- **What you have to do**
Gather up every line from the entries below that uses the word "card".

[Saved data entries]
● ● ● ● ● ● ●
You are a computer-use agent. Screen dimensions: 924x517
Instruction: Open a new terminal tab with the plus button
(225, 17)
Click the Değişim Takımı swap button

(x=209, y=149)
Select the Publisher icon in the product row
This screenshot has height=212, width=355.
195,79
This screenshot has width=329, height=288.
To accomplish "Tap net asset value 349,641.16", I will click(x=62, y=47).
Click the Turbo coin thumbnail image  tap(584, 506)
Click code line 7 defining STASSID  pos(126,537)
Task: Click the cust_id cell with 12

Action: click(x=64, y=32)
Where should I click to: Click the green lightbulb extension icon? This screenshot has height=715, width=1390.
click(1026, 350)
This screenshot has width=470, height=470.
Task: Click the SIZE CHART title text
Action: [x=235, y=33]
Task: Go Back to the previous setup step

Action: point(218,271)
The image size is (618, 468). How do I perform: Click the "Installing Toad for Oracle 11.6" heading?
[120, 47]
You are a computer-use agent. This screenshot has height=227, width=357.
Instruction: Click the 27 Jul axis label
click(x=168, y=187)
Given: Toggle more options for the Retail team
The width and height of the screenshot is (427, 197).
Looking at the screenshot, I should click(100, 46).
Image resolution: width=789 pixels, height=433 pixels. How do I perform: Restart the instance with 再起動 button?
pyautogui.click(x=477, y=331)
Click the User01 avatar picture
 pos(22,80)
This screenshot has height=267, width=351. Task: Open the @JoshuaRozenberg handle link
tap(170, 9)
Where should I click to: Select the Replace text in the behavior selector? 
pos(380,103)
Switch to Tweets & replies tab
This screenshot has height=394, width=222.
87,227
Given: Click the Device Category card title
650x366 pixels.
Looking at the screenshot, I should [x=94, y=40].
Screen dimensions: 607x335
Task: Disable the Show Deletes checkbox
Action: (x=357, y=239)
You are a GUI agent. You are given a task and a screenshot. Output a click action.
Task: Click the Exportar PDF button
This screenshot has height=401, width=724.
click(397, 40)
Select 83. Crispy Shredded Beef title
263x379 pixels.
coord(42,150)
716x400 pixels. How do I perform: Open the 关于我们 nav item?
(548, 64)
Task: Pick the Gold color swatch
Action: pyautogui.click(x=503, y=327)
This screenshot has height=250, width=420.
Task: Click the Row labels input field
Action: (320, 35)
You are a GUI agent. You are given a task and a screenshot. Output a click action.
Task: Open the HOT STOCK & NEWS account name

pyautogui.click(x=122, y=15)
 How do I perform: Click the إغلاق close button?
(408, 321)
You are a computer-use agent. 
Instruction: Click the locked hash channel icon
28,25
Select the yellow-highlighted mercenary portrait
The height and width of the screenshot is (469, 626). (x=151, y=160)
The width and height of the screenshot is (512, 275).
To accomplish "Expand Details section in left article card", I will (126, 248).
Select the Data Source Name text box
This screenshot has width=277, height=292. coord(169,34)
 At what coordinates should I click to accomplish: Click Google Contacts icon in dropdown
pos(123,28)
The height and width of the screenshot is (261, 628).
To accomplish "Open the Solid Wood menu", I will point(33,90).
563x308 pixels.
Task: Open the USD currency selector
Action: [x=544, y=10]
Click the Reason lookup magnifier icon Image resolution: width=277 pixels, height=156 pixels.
● ● ● ● ● ● ●
- **Output for this exercise**
Given: Click the Device Category card title
To accomplish "Expand Details section in left article card", I will (126, 248).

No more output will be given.